Goal -
Count the lines in the material below that contain the string "Programmierung", with case counting. Reply with the number alone.

*****

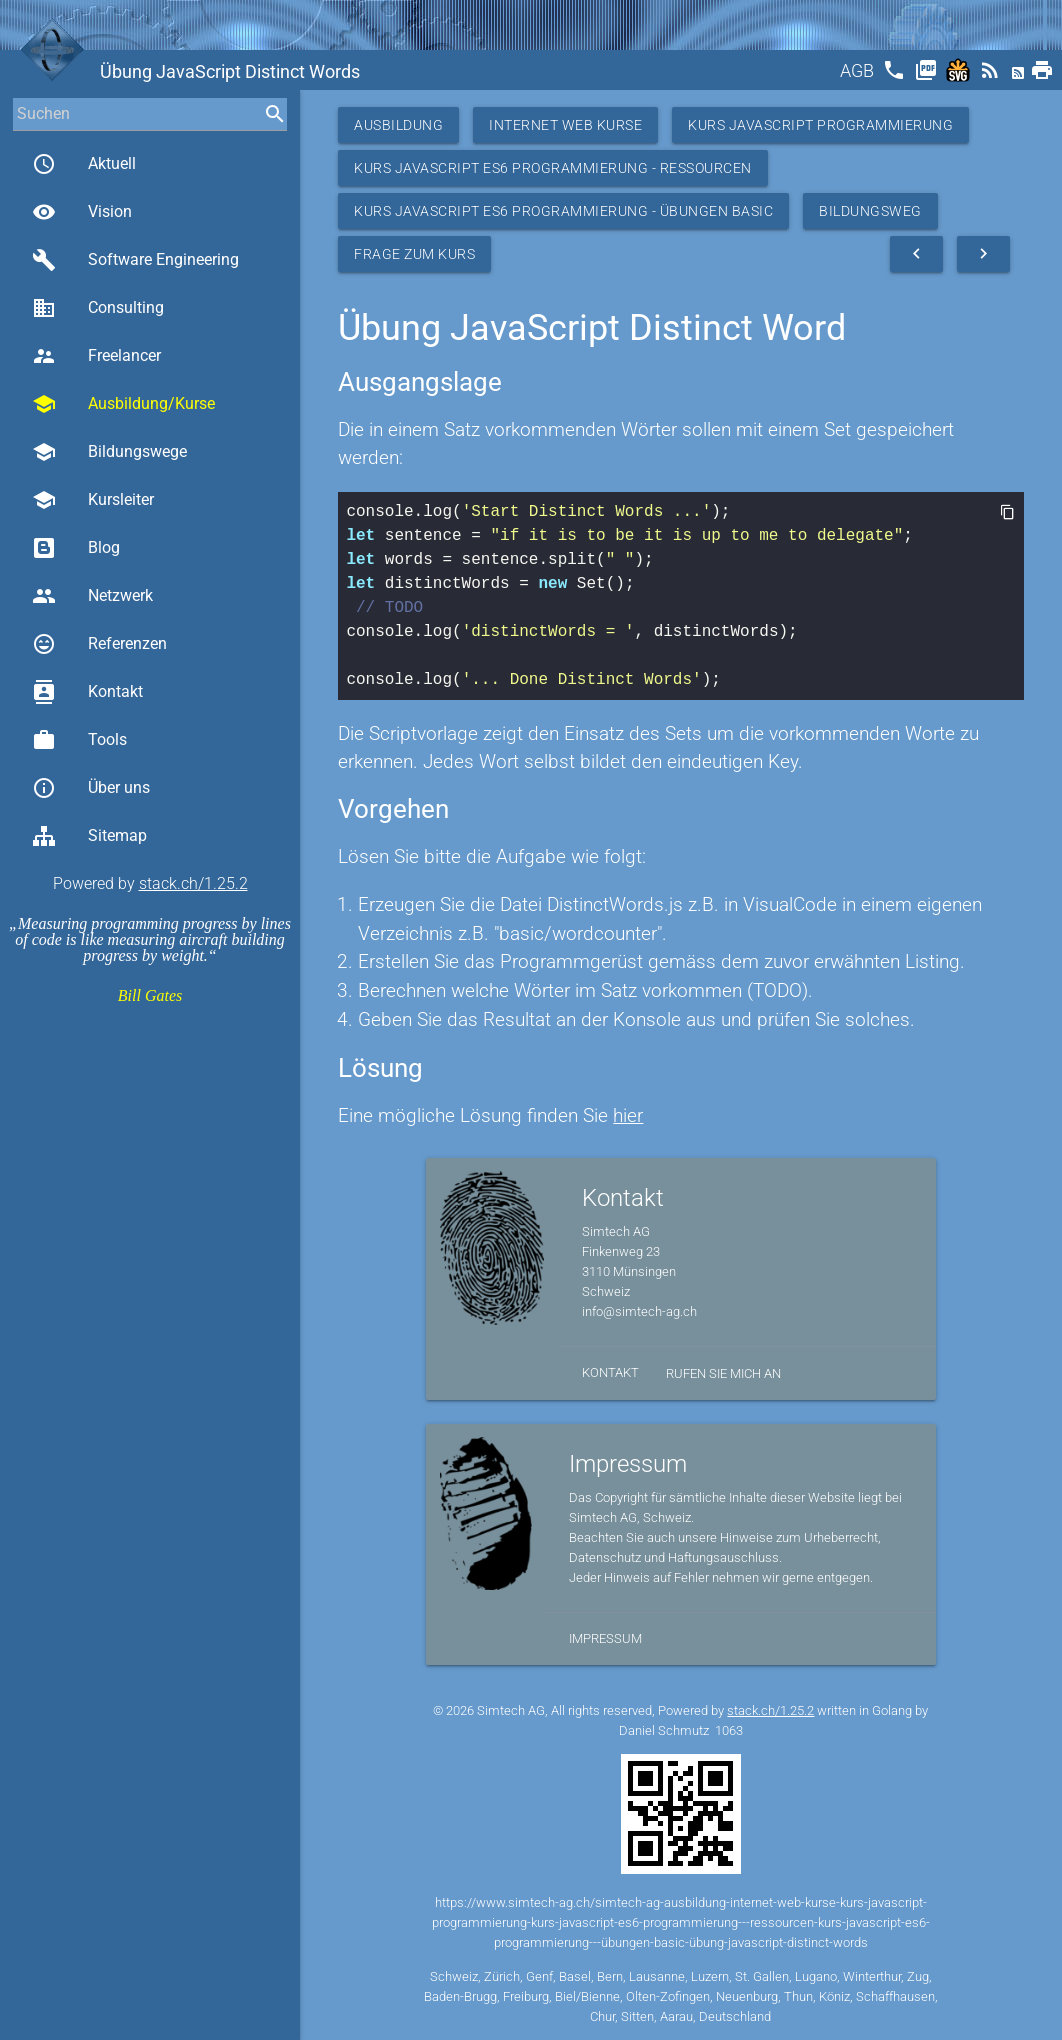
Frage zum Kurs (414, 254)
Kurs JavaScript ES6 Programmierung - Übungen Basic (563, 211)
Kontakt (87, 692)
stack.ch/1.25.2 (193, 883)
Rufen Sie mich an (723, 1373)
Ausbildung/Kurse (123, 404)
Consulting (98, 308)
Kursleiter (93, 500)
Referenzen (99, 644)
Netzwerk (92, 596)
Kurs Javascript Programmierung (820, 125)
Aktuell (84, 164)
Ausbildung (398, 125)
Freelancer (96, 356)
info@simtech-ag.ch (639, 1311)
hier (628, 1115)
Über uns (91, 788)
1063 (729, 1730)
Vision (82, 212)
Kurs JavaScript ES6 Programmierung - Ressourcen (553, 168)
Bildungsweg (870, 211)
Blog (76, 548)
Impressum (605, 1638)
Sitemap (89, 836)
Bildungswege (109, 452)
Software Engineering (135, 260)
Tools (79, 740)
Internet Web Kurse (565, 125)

*****

Problem solution -
3